『闇金ウシジマくん』のモデルが今明かす、“闇金のリアル”とお金のこと

―では、実際に多くの闇金利用者と接してきて、彼らに何か共通するものは感じますか?

トキタ 今回の本では、客のことをクズだなんだとあえて辛辣(しんらつ)に書いているけど、彼らは別に落ちた存在じゃない。彼らなりに精いっぱい生きている。だから、“こんな自分にもまだ金を貸してくれるところがある”という、安心感を覚えて帰るヤツが多いよね。一方で、こっちは真剣に客と向き合っているから、“あ、この人そろそろ死ぬな”と察してしまうこともある。それは自殺であっても病気であっても、追い詰められることで生じるちょっとした予兆や変化には敏感になってしまう。

―昨今、闇金業者は減少傾向にあると聞きます。トキタさんがこの仕事から足を洗うことになったきっかけはなんだったのでしょうか?

トキタ 法律が厳しくなった分、商売替えをしたり地下に潜ったりした業者は多いと思う。俺の場合は、従業員のひとりが逮捕されたことで、そろそろ潮時なのかな、と。もともと一生続けていく仕事ではないと思っていたし、従業員にも「金はいくらでもやるから、早くこの仕事を辞めることを考えろ」と言っていたからね。実際、うちの従業員で、足を洗って飲み屋をやったり保険屋をやったり、カタギになったヤツは大勢いるよ。

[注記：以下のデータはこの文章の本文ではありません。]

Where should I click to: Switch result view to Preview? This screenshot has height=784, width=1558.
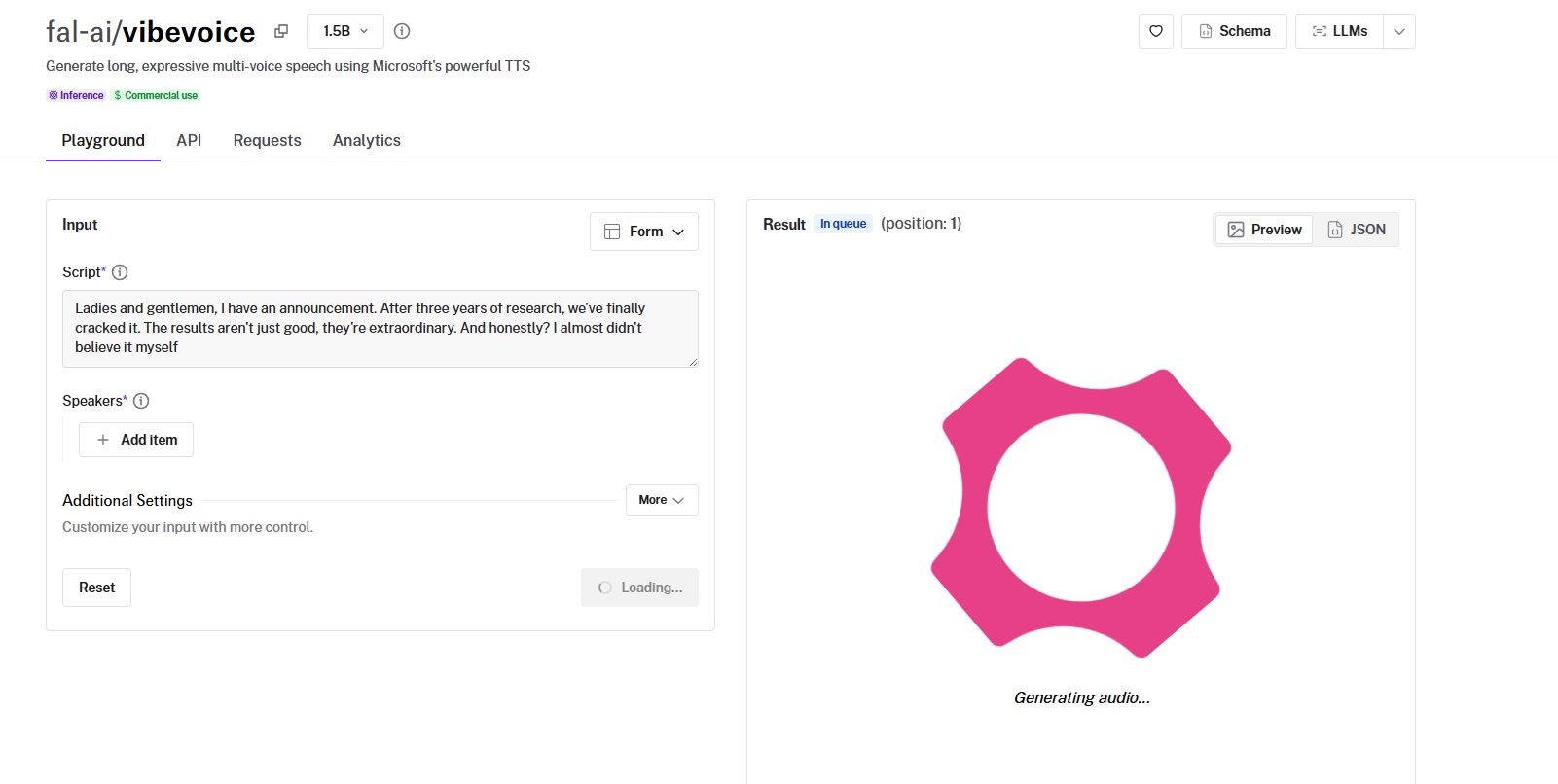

―景気が上向きといわれる昨今、闇金利用者も減っていくのでしょうか?

トキタ いや、むしろ景気のいいときのほうが客は増えるんですよ。バブルの頃もそうだったけど、どんどん金が入ってくる時期というのは、人はどんどん金を使う。それこそ、借金してでも大きな金を回そうとするからね。最近はサラ金もカード会社も審査が厳しいから、借りたくても借りられなくて困っているヤツがたくさんいると思う。